I’ve learnt a lot from them, like, how to care for and socialise feral cats. Tinykittens believe all cats, no matter how feral, sick or injured, deserve a chance to be treated with compassion. We can do more than just euthanising ferals. Read more on their website:

I first encountered Tinykittens in 2018, with Chloe’s litter, which included the remarkable Auracuda. Aura had a very large cleft palate, which was life-threatening. If she’d been born in the feral colony, she would have died. It was touch-and-go for a long time, with around-the-clock care with tube feedings. At 179 days old, she was big enough for groundbreaking surgery which gave her a donor cleft palate (from a dog!). She’s a medical foster at Shelly’s home still, and loving life – though it’s not without challenges.

This year, the first lockdowns coincided with “kitten season”, the time when the bulk of Tinykittens’ fosters and TNR efforts are focused on pregnant feral cats. They trap the pregnant feral and hope to socialise the mama and babies for adoption. If the mama proves unwilling to “hand in her feral card” as the TK volunteers and chatters call it, she’s spayed when the kittens are old enough and returned to the colony she came from, where volunteers provide food and socialisation every day. (The hope is that eventually, the mama cat will show signs of being happy with humans – she can then be re-trapped, and fostered to adoption.)
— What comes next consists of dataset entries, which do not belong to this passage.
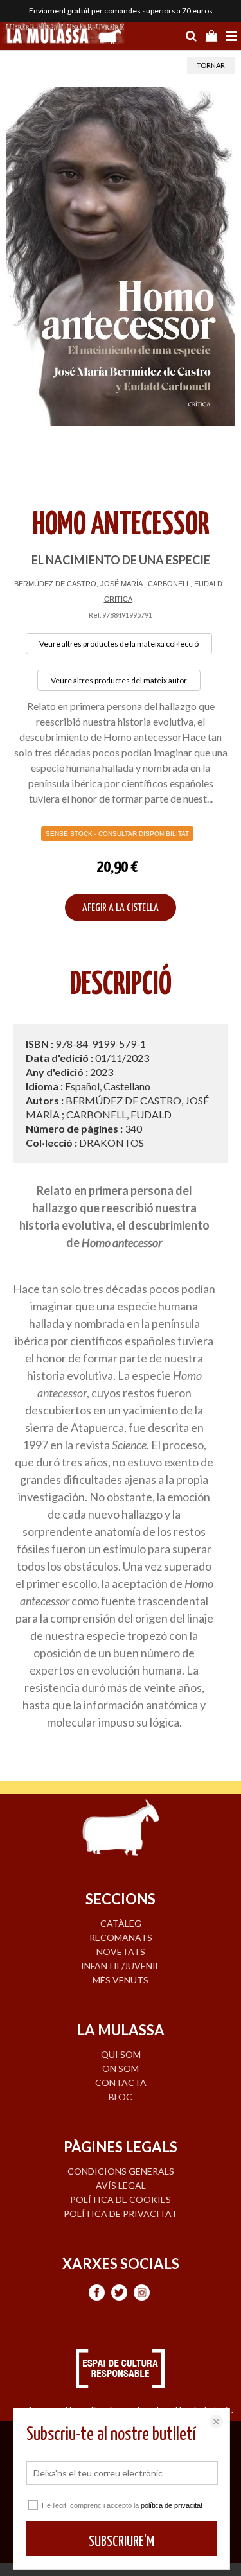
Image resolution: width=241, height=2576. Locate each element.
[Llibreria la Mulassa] (64, 35)
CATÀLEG (120, 1923)
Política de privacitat (120, 2213)
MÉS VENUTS (120, 1979)
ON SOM (120, 2068)
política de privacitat (171, 2505)
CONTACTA (121, 2082)
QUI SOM (121, 2054)
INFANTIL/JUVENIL (120, 1965)
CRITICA (118, 599)
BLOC (120, 2096)
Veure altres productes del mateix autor (119, 680)
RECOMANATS (120, 1937)
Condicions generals (120, 2171)
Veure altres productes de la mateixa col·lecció (119, 643)
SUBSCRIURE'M (121, 2541)
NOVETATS (120, 1951)
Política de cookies (120, 2199)
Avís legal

The kittens are socialised from birth, and when old enough are adopted in pairs. I’ve seen four litters go through this process so far this year with their mothers. Twenty cats in loving homes instead of running feral and contributing to the cat overpopulation problem.

There are currently another four litters of kittens at Tinykittens HQ. They share time on the two livestreams. Two sets in particular are ready to go home, and I thought I’d profile one of those today: a mother cat, Caramel, and her boy kitten Salty. They are a very social, playful pair. All they need is an adopter. I don’t know if I have any followers in Canada, especially any who are in BC. But if I do – or if you know someone who is – maybe you or they have a cat-shaped hole in their life?

Screenshot from YouTube of a grey and white kitten stands next to his mother, a tabby. They are in a room full of toys, including a red tent next to them. In the top left corner is red writing saying, Adopt Caramel + Salty:
Look at their faces! Aren’t they the cutest?